"En 25 ans d’indépendance, nous avons assisté à une lutte incontrôlée pour le pouvoir et pour assurer des intérêts privés qui ont très souvent pris la forme d’intérêts financiers"...
Une manifestation antigouvernementale consacrée au 2e anniversaire des événements tragiques de février 2014 à Kiev, qui ont fait plus de 100 morts, se déroule samedi au centre de la capitale ukrainienne.
Les organisateurs de la manifestation intitulée "La Dignité contre l'arbitraire" comptent rassembler samedi et dimanche 100.000 personnes sur la place de l'Indépendance (Maïdan Nezalejnosti ou Maïdan) de Kiev, a annoncé l'administration municipale de la ville.
Parmi les organisateurs figurent le mouvement nationaliste Pravy Sektor (Secteur droit), les groupes Comité noir, Revanche, S14, des bataillons de volontaires nationalistes et l'Organisation des nationalistes ukrainiens à tendance extrémiste OUN. Les participants entendent défiler dans les rues centrales de la capitale.
Selon les médias ukrainiens, des tentes seront installées devant le siège de la Rada suprême (parlement ukrainien) et sur la place de l'Indépendance.
Pendant la marche, les nationalistes ont attaqué samedi aux jets de pierres des bureaux de l'Alfa Bank et de la Sberbank russes et le siège du groupe System Capital Management appartenant à l'oligarque ukrainien Rinat Akhmetov au centre de Kiev.
L'Organisation des nationalistes ukrainiens envisage réunir 10.000 personnes pour réclamer la libération des détenus politiques.

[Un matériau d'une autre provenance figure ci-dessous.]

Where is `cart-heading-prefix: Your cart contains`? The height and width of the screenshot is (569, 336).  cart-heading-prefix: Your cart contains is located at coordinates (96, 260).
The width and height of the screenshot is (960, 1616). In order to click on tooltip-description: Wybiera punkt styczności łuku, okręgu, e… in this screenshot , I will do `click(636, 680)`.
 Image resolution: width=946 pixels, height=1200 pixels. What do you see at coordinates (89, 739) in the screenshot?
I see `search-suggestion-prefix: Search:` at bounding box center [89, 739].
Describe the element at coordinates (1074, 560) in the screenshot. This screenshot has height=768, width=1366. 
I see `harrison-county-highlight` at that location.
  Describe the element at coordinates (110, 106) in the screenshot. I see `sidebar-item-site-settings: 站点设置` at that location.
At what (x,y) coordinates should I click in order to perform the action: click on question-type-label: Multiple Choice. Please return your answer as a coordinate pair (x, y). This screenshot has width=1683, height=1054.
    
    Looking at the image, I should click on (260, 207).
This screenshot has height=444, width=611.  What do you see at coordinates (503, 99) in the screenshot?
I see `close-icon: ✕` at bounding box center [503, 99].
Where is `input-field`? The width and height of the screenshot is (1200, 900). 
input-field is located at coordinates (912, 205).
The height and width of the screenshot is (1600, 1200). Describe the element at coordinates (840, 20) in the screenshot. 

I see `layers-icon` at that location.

Par ailleurs, la place de l'Indépendance de Kiev accueillera une manifestation organisée par l'Union des anciens combattants d'Ukraine. Les vétérans souhaitent honorer la mémoire de la "Centaine céleste" (manifestants morts lors des événements de février 2014 sur la place de l'Indépendance), ainsi que celle des victimes du conflit dans le Donbass.
Plus de 4.000 policiers veillent au respect de l'ordre public à Kiev.
La crise politique, qui a éclaté en Ukraine fin novembre 2013 suite à la suspension des négociations sur l'intégration européenne du pays, a été baptisée '"EuroMaïdan". La contestation qui a débuté sur la place Maïdan à Kiev a dégénéré en affrontements avec la police le 19 janvier 2014. Les protestataires ont érigé des barricades et attaqué les policiers à coups de pierres, de fumigènes et de cocktails Molotov. Le 20 février 2014, des snipers embusqués ont tiré à la fois sur les manifestants et les policiers.
Les événements survenus sur la place de l'Indépendance à Kiev entre le 30 novembre 2013 et le 22 février 2014 ont fait entre 100 et 120 morts parmi les manifestants et 16 morts dans les rangs des policiers. Les troubles se sont soldés par un changement de pouvoir et la destitution du président Viktor Ianoukovitch. L'opposition s'est emparée du pouvoir dans le pays.
Un pays en faillite
Or depuis "ce coup d'Etat made in USA", l'Ukraine est noyée dans une crise économique et sociale sans précédent. Dettes, privatisation sauvage, corruption, chômage.
En effet, selon l'ex-ambassadeur d'Allemagne en Ukraine et spécialiste de l'Europe de l'Est, Dietmar Stüdemann, "on ne doit pas laisser l'Ukraine contrôler les fonds octroyés par l'Occident, car les intérêts égoïstes d'un groupe d'individus empêchent ce pays de stabiliser ses finances.
Le plan d'assistance financière à l'Ukraine ne sera efficace que si les crédits reçus par Kiev sont totalement contrôlés par le Fonds monétaire international (FMI) et les institutions européennes, a déclaré Stüdemann dans une interview au quotidien économique Wirtschafts Blatt.
Et de poursuivre : "En 25 ans d'indépendance, nous avons assisté à une lutte incontrôlée pour le pouvoir et pour assurer des intérêts privés qui ont très souvent pris la forme d'intérêts financiers. Les fonds octroyés ont constamment disparu dans un «trou noir». Si cela continue, la stabilisation financière du pays sera impossible".
Il est persuadé que l'utilisation des finances provenant de l'Occident doit nécessairement être contrôlée par le FMI et les institutions européennes.
"L'expérience montre que si on en confie le soin à l'Ukraine, cela n'aboutira à rien", a souligné l'expert.
Selon lui, Kiev doit créer des institutions démocratiques susceptibles de mettre en place des mécanismes modernes de contrôle financier. Or, les réformes en cours en Ukraine ne permettent pas d'entrevoir cette tendance, a conclu Dietmar Stüdemann.